The tell-tale signs of lesbianism
You know, most of my friends consider me “gay from the womb.” I’d have to agree with them. The old saying ‘women need men like fish need bicycles’ would be accurate for me. I’ve got to be the oldest person in America who has never been with a man in the biblical sense, and I like it that way. Thank you. And here’s the answer to the next obvious question: No. I do not need to have been with a man in the biblical sense first to find out if I’m gay.
I do not want to give the impression that I don’t like men, however. There’s more to men than sex. I’ve always had a lot of male friends — in fact, more male friends than women over the years.
However, there were many tell-tale signs that I was a lesbian from a very young age. Oh, yes, I believe that these things can be deduced if you look for the right signs. Here were some of mine:
- I cannot remember how old I was, but I know my dad was still alive so I had to be younger than nine. I got a lifelike doll for Christmas. It was like the giant Barbies that were flooding the stores when my daughter, Thalia, was about five or six. I was one of the first kids to have it in my neighborhood. However, by the end of the day, the damned thing was buck naked and being shot off my rocking horse with a dart gun. A sure sign.

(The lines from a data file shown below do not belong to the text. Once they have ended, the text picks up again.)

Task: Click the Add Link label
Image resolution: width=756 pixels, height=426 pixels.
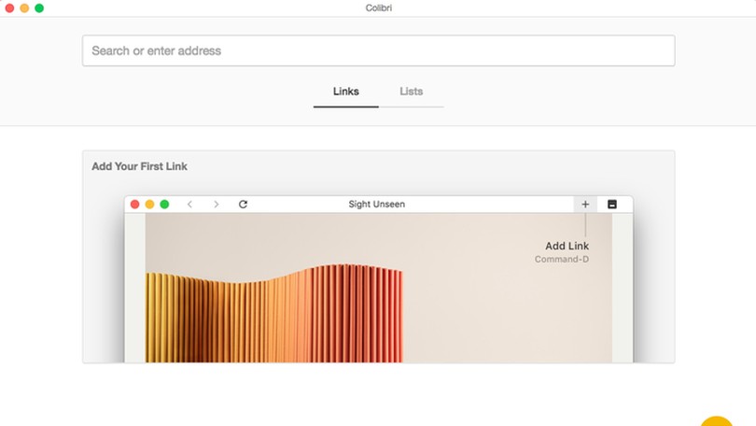Action: (x=567, y=246)
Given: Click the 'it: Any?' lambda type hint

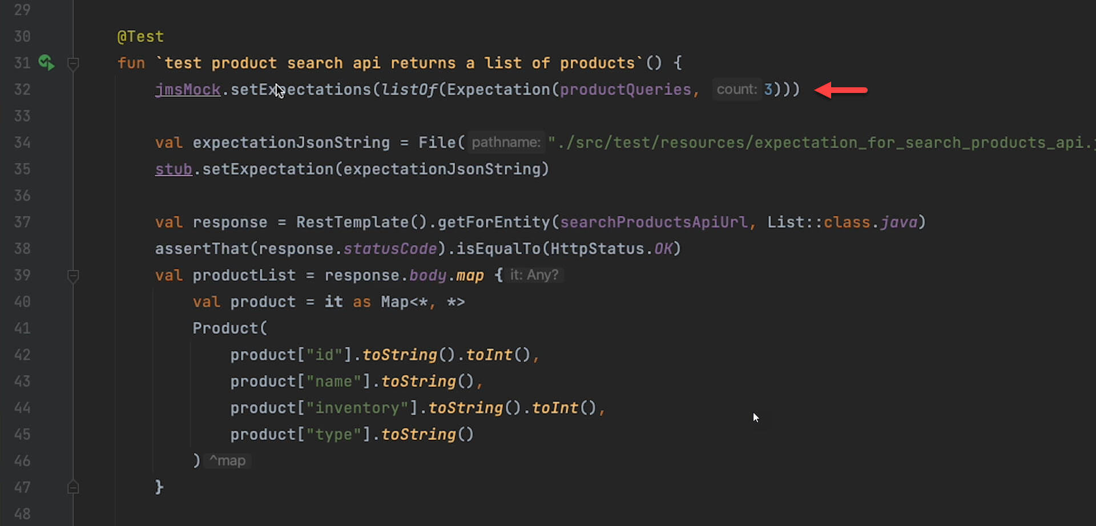Looking at the screenshot, I should (x=534, y=275).
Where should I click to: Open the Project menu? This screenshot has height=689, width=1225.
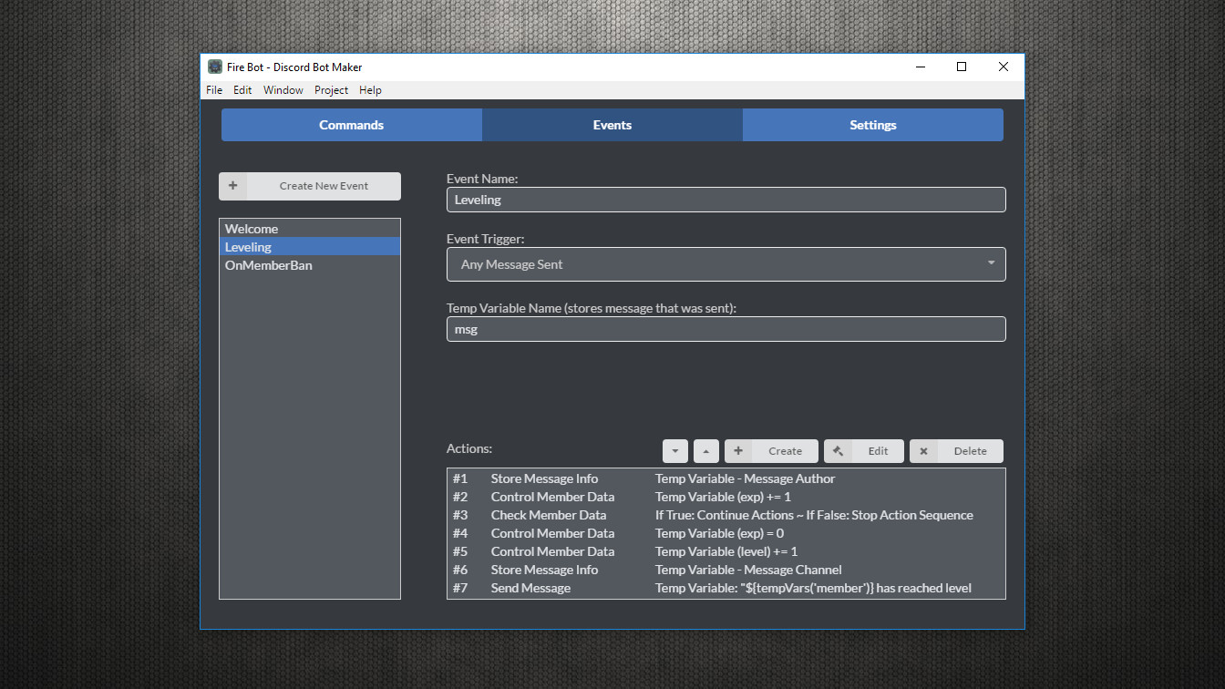pos(331,89)
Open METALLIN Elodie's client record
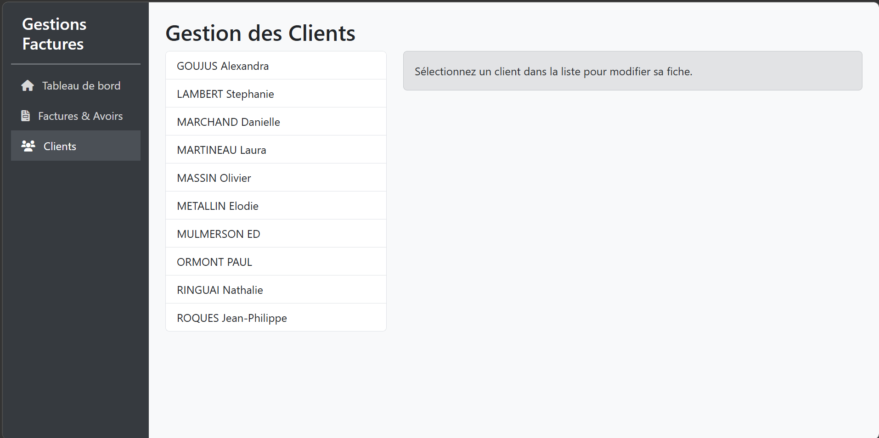 tap(218, 206)
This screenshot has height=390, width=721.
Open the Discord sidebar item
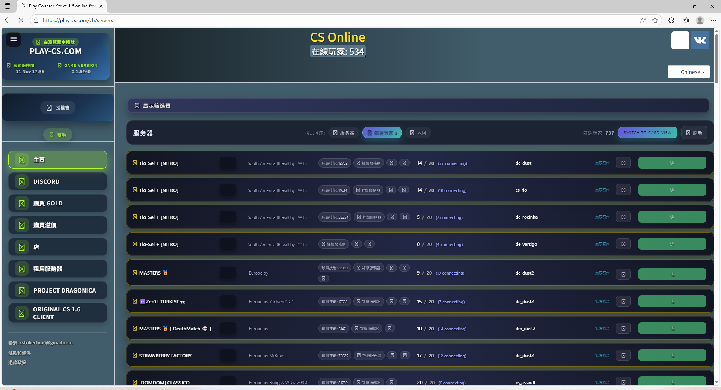(58, 182)
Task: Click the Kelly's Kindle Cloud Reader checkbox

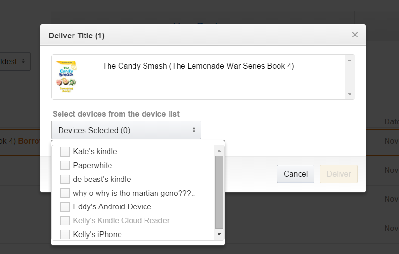Action: coord(65,221)

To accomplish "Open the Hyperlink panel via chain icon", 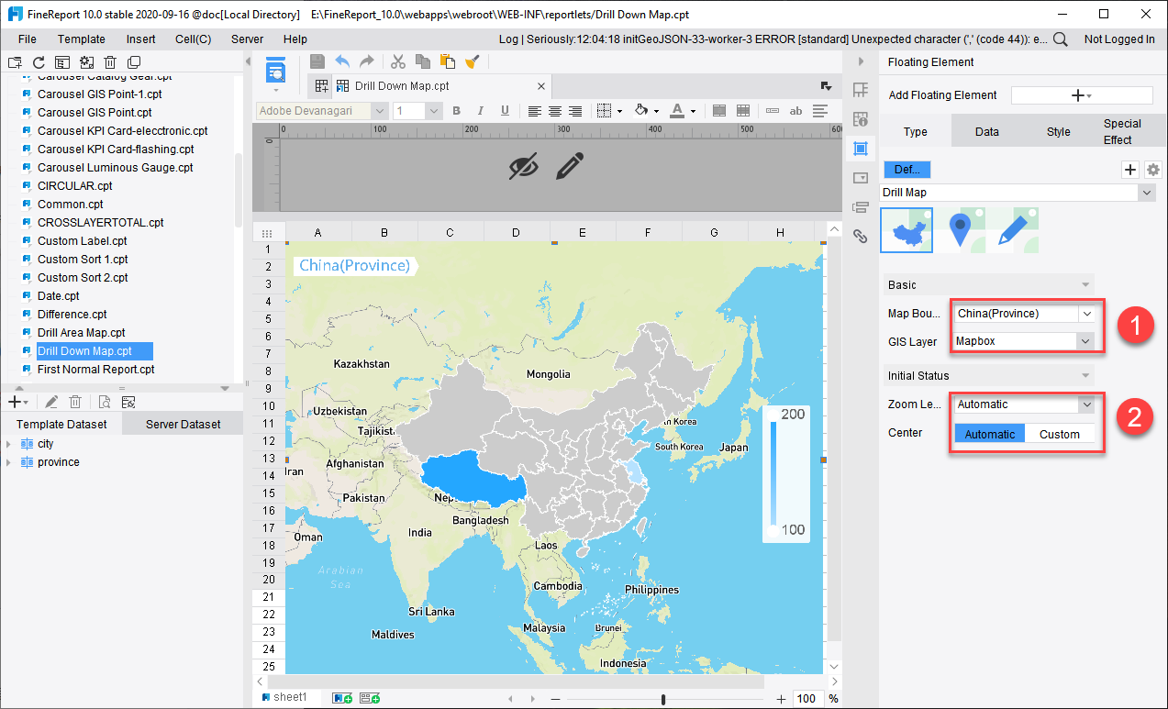I will point(861,236).
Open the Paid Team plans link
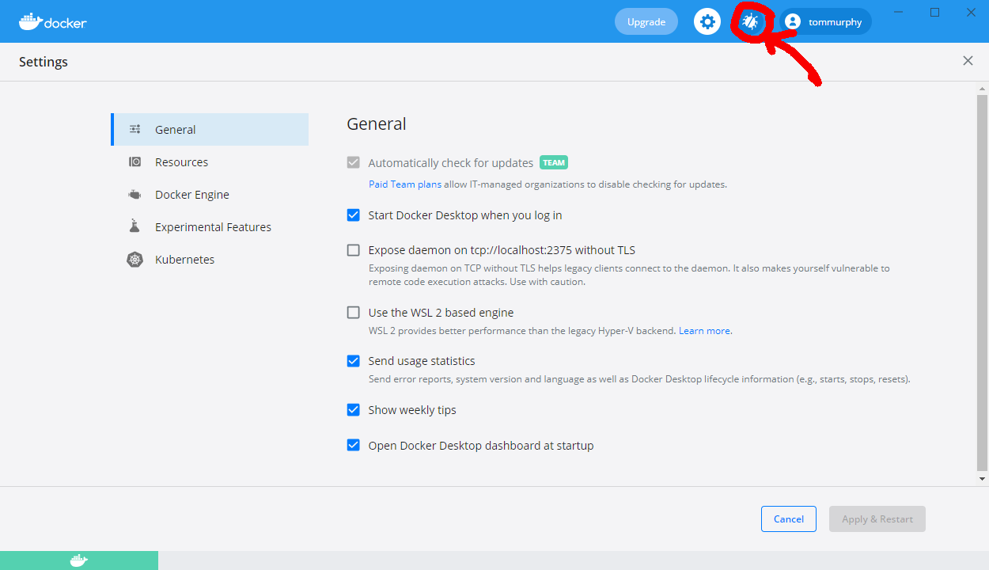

- Playing “doctor” is a normal thing, but I was playing doctor with all the little girls in the neighborhood. Another sure sign.
- The only guy I ever ‘dated’ (it was a dance, by the way) while in grammar school was a big fag, and I was comfortable with the fact that this particular relationship was going nowhere. I suspect the same was true for him.
- I did go to the high school prom…with a gay guy. It was a blast. We made our little appearance at the prom, then headed for a gay bar. I’m not sure how we even got into a gay bar, but I do know that my escort was older than us (I was only seventeen). I suspect he got us in. Can’t argue with that tell-tale sign, can you?
Of course, when I was very young I really didn’t know what to call it. I did, however, know that something was different about me. Oh, like, instead of coveting other girls’ guys, I was coveting the guys’ girls. See how that works? That’s different. And I ‘m not going to say that I never ‘worried’ about it. I did. It’s tough to be different, a fact not lost on my own daughter even today. While she’s not a lesbian that I know of (she may be someday, who knows?), she is also not anything like the other girls her age.
However, by the time I was onto my next educational adventure (an all-girls school) I was over all that worry. There’s not much you can do but go with the flow. I’ve said it before and I’ll say it again: It isn’t a lifestyle, people. It’s what it is.